Given text.
Nonparametric Bayes

Table of Contents

Concepts

Infinitively exchangeable
order of data does not matter for the joint distribution.

Beta distribution

\begin{equation*}
      Beta(\rho_1 | \alpha_1, \alpha_2) = \frac{\Gamma(\alpha_1 + \alpha_2)}{\Gamma(\alpha_1) \Gamma(\alpha_2)} \rho_1^{a-1} (1- \rho_1)^{\alpha_2 - 1}
\end{equation*}
1

Overview

  • Distribution over parameters for a binomial-distribution!
    • So in a sense you're "drawing distributions"
    • Like to think of it as simply putting some rv. parameters on the model itself, instead of simply going straight for estimating $\rho_1$ in a binomial distribution.
  • Remember the $\Gamma$ function is a $\Gamma(n) = (n - 1)!$ when $n$ is an integer.

Dirichlet distribution

\begin{equation*}
      Dirichlet(\rho_{1:K} | \alpha_{1:K}) = \frac{\Gamma (\overset{K}{\underset{k=1}{\sum}} \alpha_k)}{\overset{K}{\underset{k=1}{\prod}} \Gamma(\alpha_k)} \overset{K}{\underset{k=1}{\prod}} \rho_k^{\alpha_k - 1}
\end{equation*}
2

Overview

  • Generialization of Beta distribution, i.e. over multiple categorical variables, i.e. distribution over parameters for a multionomial distribution.
  • So if you say were to plot the Dirichlet distribution of some parameters $\rho_1, \rho_2, \rho_3$ we obtain the simplex/surface of allowed values for these parameters
    • "Allowed" meaning that they satisfy being a probability within the multinomial model, i.e. $\overset{3}{\underset{k=1}{\sum}} \rho_k = 1, \quad \rho_k \geq 0$
  • Got nice conjugacy properties, where it's conjugate to itself, and also multinomial distributions

Generating Dirichlet from Beta

We can draw $\rho_1$ from a Beta by marginalizing over $\rho_2, ..., \rho_K$

\begin{equation*}
 \rho_1 \overset{d}{=} \text{Beta} \overset{K}{\underset{k=1}{\sum}} (\alpha_k - \alpha_1) \implies
     \frac{(\rho_2, ..., \rho_K)^}{1 - \rho_1} \overset{d}{=} \text{Dirichlet}(\alpha_2, ..., \alpha_K)

What you are asked to do. Pick up the nonparametric Bayes notes above at the point where they stop, and carry on in the same style.

Provided records.
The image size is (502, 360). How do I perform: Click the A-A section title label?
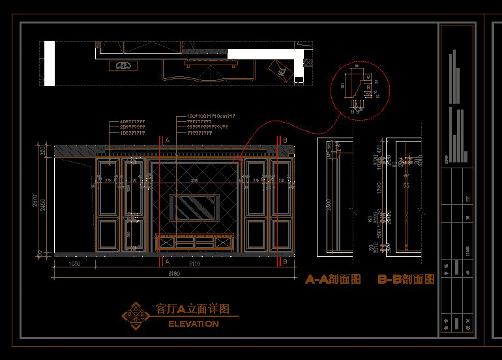click(332, 279)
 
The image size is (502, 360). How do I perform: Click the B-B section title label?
click(406, 279)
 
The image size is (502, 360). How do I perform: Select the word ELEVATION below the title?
click(194, 324)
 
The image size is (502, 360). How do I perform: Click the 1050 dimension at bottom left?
click(74, 264)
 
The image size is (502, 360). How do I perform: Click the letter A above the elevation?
click(167, 140)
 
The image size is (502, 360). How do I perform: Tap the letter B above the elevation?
click(285, 140)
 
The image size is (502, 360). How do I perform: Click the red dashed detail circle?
click(360, 91)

The response.
\end{equation*}
3

This is what we call stick braking.

\begin{equation*}
\begin{alignat*}{2}
V_1 &\sim \text{Beta}(\alpha_1, \alpha_2 + \alpha_3 + \alpha_4), &\quad \rho_1 = V_1 \\
V_2 &\sim \text{Beta}(\alpha_2, \alpha_3 + \alpha_4), &\quad \rho_2 = (1 - V_1) V_2 \\
V_3 &\sim \text{Beta}(\alpha_3, \alpha_4), &\quad \rho_1 = (1 - V_1) (1 - V_2) V_3 \\
& \implies & \rho_4 = 1 - \overset{3}{\underset{k=1}{\sum}} \rho_k
\end{alignat*}
\end{equation*}
4

Dirichlet process

Overview

  • Taking the number of parameters $k$ to go to $\infty$.
  • Allows arbitrary number of clusters => $k$ can grow with the data

Taking $k = \infty$

We do what we do in Generating Dirichlet from Beta, the "stick braking". But in the Dirichlet process stick braking we do

\begin{equation*}
a_k = 1, b_k = \alpha > 0
\end{equation*}
5

And then we just continue doing this, drawing $\rho_k$ as follows:

\begin{equation*}
V_k \sim \text{Beta}(a_k, b_k), \qquad
\rho_k = \Bigg[ \overset{k - 1}{\underset{j=1}{\prod}} (1 - V_j) \Bigg] V_k
\end{equation*}
6

Resulting distribution of $\rho_k$ is then

\begin{equation*}
\rho = \big( \rho_1, \rho_2, \dots \big) \sim \text{GEM}(\alpha)
\end{equation*}

where $\text{GEM}(\alpha)$ is called the Griffiths-Engen-McCloskey (GEM) distribution.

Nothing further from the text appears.